Last night, GitHub was hit with massive denial-of-service attack from China
4Last night, GitHub was hit with a massive denial of service attack. Some time Wednesday, scripts belonging to the internet giant Baidu began directing traffic to two specific GitHub pages: one run by GreatFire, and another mirroring Chinese translations of The New York Times. The result for Github was a massive flood of traffic, which built for more than 24 hours before causing partial outages Thursday night. Server logs show a sudden drop in app server availability just before midnight, and page failure rates spiking to 100% just before 3am. Although according to admins, the attack is still ongoing, and recent tweets suggest a surge in attack volume on Friday morning.
We've been under continuous DDoS attack for 24+ hours. The attack is evolving, and we're all hands on deck mitigating.

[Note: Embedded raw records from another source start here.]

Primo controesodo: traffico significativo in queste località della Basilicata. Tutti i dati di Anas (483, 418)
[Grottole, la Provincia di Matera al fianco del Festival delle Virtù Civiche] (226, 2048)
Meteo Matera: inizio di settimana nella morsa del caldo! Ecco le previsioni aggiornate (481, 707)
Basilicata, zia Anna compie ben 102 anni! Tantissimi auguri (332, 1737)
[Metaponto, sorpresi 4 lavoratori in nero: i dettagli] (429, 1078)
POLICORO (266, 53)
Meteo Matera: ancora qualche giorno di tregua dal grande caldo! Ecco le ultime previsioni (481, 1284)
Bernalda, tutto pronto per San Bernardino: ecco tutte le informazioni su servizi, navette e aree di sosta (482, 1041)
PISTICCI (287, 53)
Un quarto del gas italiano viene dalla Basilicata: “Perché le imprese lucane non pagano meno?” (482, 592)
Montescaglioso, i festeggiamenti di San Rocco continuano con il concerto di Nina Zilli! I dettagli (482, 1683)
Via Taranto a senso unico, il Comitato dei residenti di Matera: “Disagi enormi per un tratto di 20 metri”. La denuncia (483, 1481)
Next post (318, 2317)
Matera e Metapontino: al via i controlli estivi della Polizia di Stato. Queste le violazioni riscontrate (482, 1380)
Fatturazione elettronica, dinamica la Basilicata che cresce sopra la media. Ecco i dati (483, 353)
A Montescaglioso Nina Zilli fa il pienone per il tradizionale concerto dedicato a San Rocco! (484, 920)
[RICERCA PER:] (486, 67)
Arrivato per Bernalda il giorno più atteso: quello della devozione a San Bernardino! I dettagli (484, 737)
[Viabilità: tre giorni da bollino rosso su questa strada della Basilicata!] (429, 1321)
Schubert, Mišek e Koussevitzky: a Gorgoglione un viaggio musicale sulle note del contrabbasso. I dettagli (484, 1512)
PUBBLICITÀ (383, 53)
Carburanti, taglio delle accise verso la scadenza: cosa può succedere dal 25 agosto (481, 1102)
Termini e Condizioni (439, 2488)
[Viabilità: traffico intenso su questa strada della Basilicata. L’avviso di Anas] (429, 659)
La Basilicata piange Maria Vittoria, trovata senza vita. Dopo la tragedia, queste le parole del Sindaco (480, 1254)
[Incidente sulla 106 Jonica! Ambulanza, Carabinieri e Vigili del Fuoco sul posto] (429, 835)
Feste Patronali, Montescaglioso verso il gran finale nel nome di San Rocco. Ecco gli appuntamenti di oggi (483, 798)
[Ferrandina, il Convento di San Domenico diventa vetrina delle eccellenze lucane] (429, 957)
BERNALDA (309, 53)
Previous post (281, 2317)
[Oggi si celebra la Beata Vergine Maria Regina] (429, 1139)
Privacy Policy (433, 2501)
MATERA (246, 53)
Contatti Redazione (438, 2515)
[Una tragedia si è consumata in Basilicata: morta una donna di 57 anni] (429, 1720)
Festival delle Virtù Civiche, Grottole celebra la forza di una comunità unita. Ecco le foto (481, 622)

— GitHub Status (@githubstatus) March 27, 2015
Observers are already speculating that the attack was meant to enforce Chinese web censorship, knocking out any way for Chinese citizens to circumvent the country's Great Firewall. Last week, GreatFire's mirror sites came under a similar DDoS attack, which threatened to knock the service offline. Because GitHub is served over HTTPS, countries can't block individual pages without blocking the entire site, a feature that's proved extremely useful for anti-censorship services like Great Fire. (Google Reader provided a similar service before it was shut down.) As a result, censors seem to have decided to bring the entire site down, using Baidu's broad reach as a means of generating staggering volumes of traffic.
3/27 11:32am: GitHub is reporting a new surge in the attack; we've updated the piece accordingly.
The attack has ramped up again, and we're evolving our mitigation strategies to match.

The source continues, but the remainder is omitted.